● EXERCISE AIM
Only the lines from the one with "At what coordinates" through the last line of the data below are to be duplicated, exactly and without pictures.

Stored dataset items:

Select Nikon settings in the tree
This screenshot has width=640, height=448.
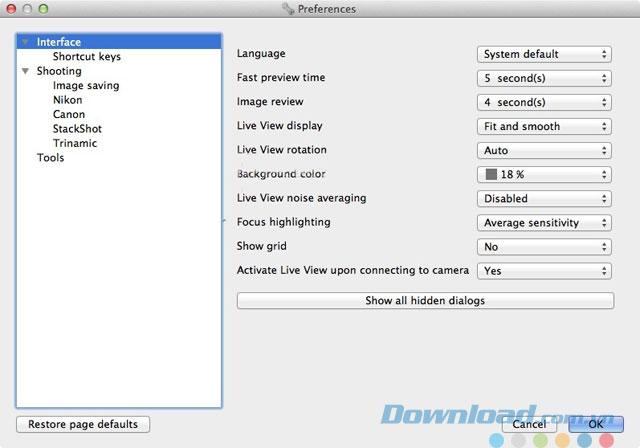[x=68, y=100]
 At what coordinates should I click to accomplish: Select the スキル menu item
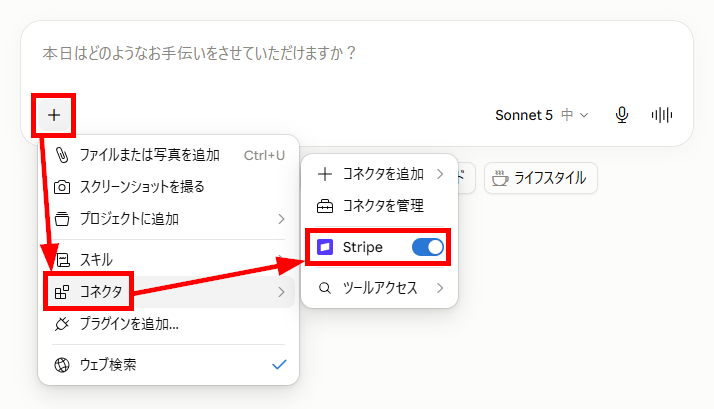[x=168, y=260]
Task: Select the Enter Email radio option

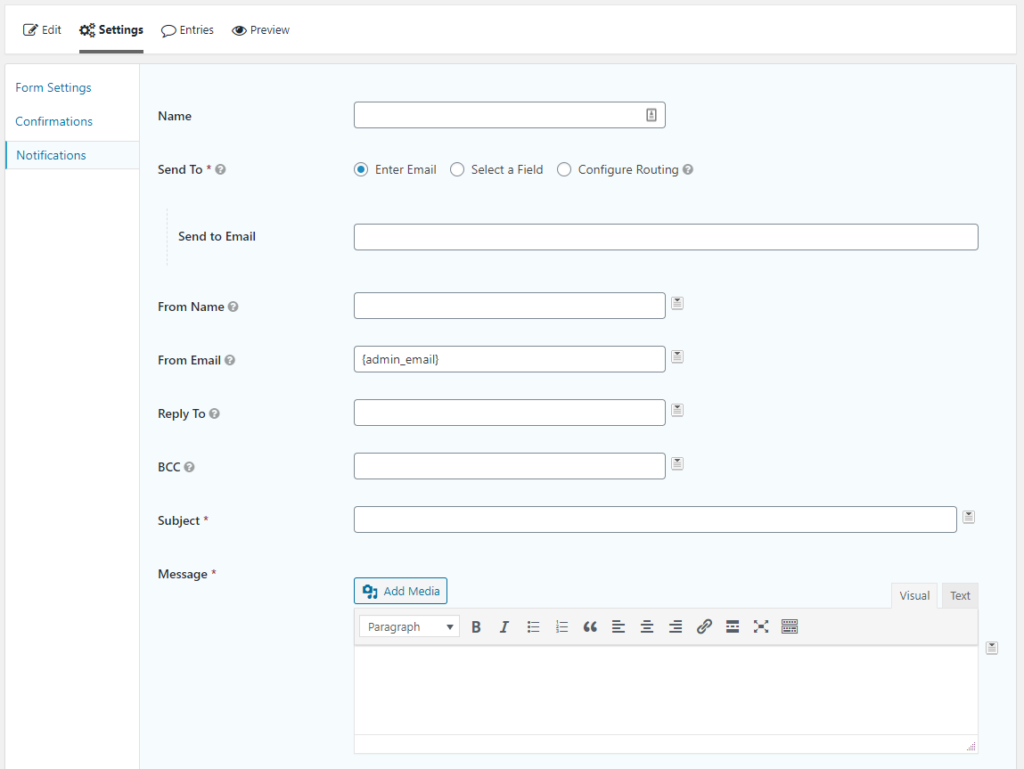Action: pyautogui.click(x=361, y=170)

● RESPONSE AREA
 At what coordinates should I click to accomplish: Select the スキル menu item
[x=168, y=260]
Task: Select the Enter Email radio option

Action: pyautogui.click(x=361, y=170)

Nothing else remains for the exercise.